Naturally I looked at the things in wonder. I had never worn clothes of the kind. "Do you want me to put them on?" I said.
"Yes," he answered, smiling. "Will you do it on the faith that it will serve me, and trust to me to explain later?"
"If there is no danger in-in the business," I said reluctantly, "I suppose I must." As a fact, whatever he asked me, with Ferguson beside him, I should have to do, so great was my fear of that man.
"There is no danger," he replied. "I will answer for it. I shall accompany you and return with you."
On that, and though I did not comprehend in the least degree what was required of me, I consented, and took the clothes at the stranger's bidding into the next room, where I put off mine and put these on; and presently, seeing myself in a little square of glass that hung against the wall, scarcely knew myself in a grand suit of blue velvet slashed and laced with pearl-colour, a dress peruque and lace ruffles and cravat. Being unable to tie the cravat, I went back into the room with it in my hand; where I found not only the two I had left but the girl who had summoned me that morning. The two men greeted the change in me with oaths of surprise; the girl, who stood in the background, with an open-eyed stare; but for a moment and until the stranger had tied the cravat for me, nothing was said that I understood. Then Mr. Ferguson getting up and walking round me with a candle, gazing at me from top to toe, the other asked him in a voice of some amusement if he knew now who I was.
"A daw in jay's feathers!" said he, scornfully.
"And you do not know him?"
"Not I-except for the silly fool he is!"
"Then you do not know-well, someone you ought to know!" the stranger answered dryly. "You are getting old, Mr. Ferguson."
My master cursed his impudence.
"I am afraid that you do not keep abreast of the rising generation," the other continued, coolly eyeing the rage his words excited. "And for your Shaftesburys, and Monmouths, and Ludlows, and the old gang, they don't count for much now. You must look about you, Mr. Ferguson; you must look about you and open your eyes, and learn new tricks, or before you know it you will find yourself on the shelf."

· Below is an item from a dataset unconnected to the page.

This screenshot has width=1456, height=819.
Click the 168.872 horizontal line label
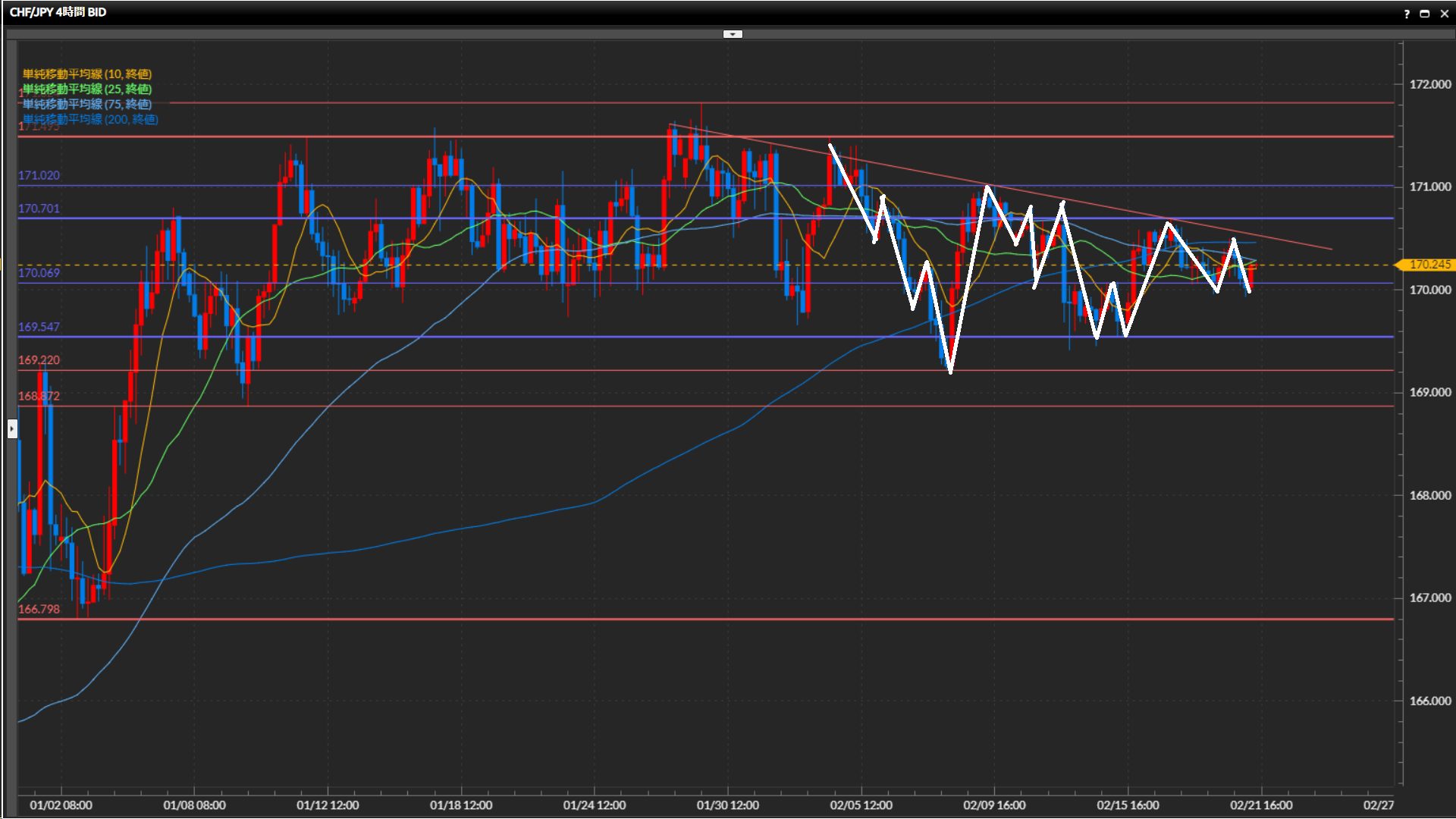click(x=39, y=396)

It would be difficult to exaggerate the fury into which this threw my master; he raved, stamped, and swore, and finally, having recourse to his old trick, tore off his wig, flung it on the ground, and stamped on it. "There!" he cried, with horrible imprecations, the more horrible for the bald ugliness of the man, "and that is what I will do to you-by-and-by, Mr. Smith. On the shelf, am I? And need new tricks? Hark you, sir, I am not so much on the shelf that I cannot spoil your game, whatever it is. And G- d- me but I will!"

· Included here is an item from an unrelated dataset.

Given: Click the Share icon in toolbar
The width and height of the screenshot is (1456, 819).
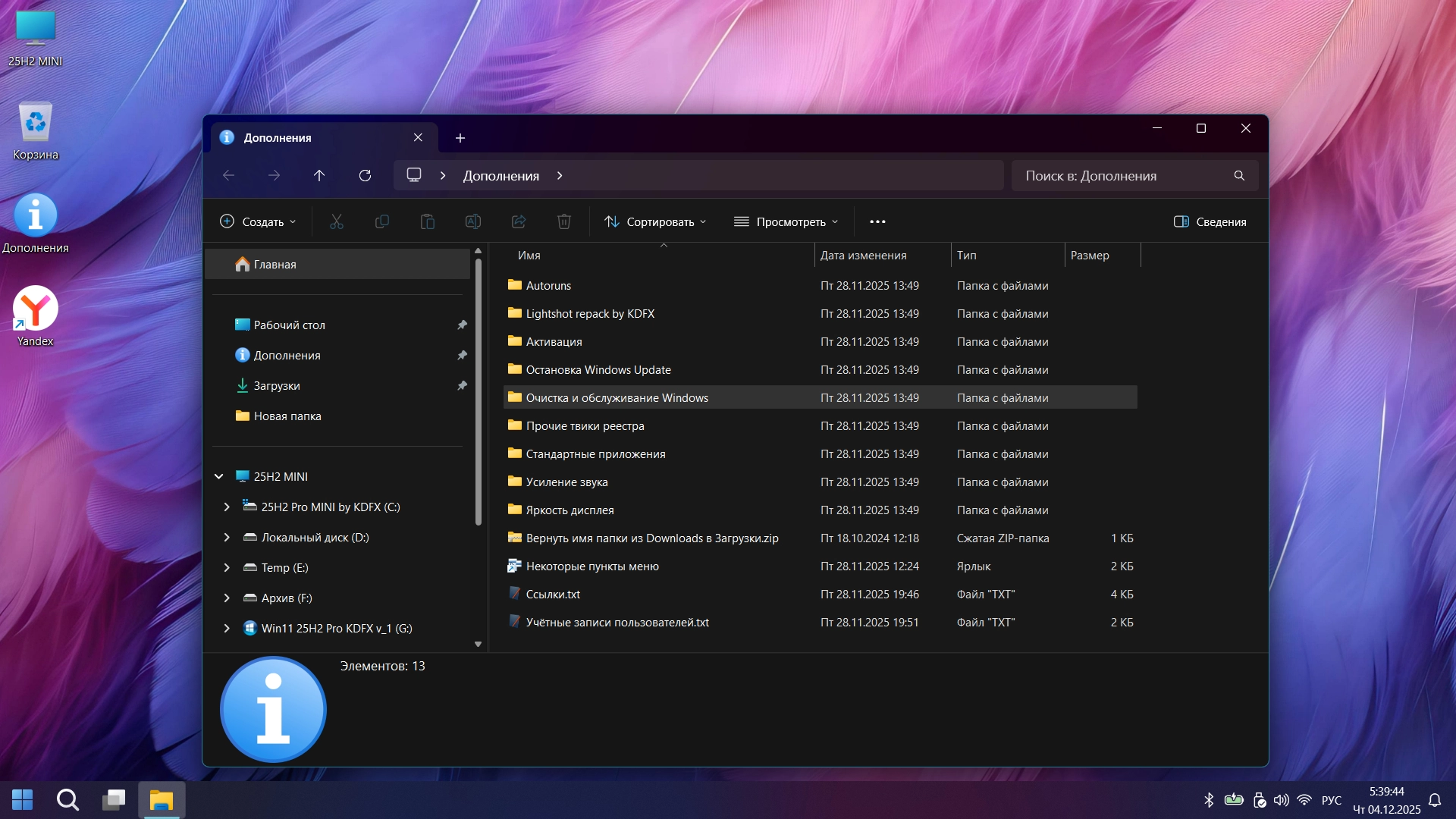Looking at the screenshot, I should point(519,221).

Mr. Smith, listening, cool and dark-faced, shrugged his shoulders; but for all his seeming indifference, kept a wary eye on the plotter. "Tut-tut, Mr. Ferguson, you are angry with me," he said. "And say things you do not mean. Besides, you don't know-"
"Know?" the other shrieked.
"Just so, know what my game is."
"I know this!" Ferguson retorted, dropping his voice on a sudden to a baleful whisper, "Who is here, and where he lies, Mr. Smith. And-"
"So do Tom, Dick, and Harry," the other answered, shrugging his shoulders contemptuously; and then to me, "Mr. Taylor," he continued with politeness, "I think we will be going. Light the door, my dear. That is it. I have a coach below, and-good-night, Mr. Ferguson, good-night to you. I'll tell Sir George I have seen you. And do you think over my advice."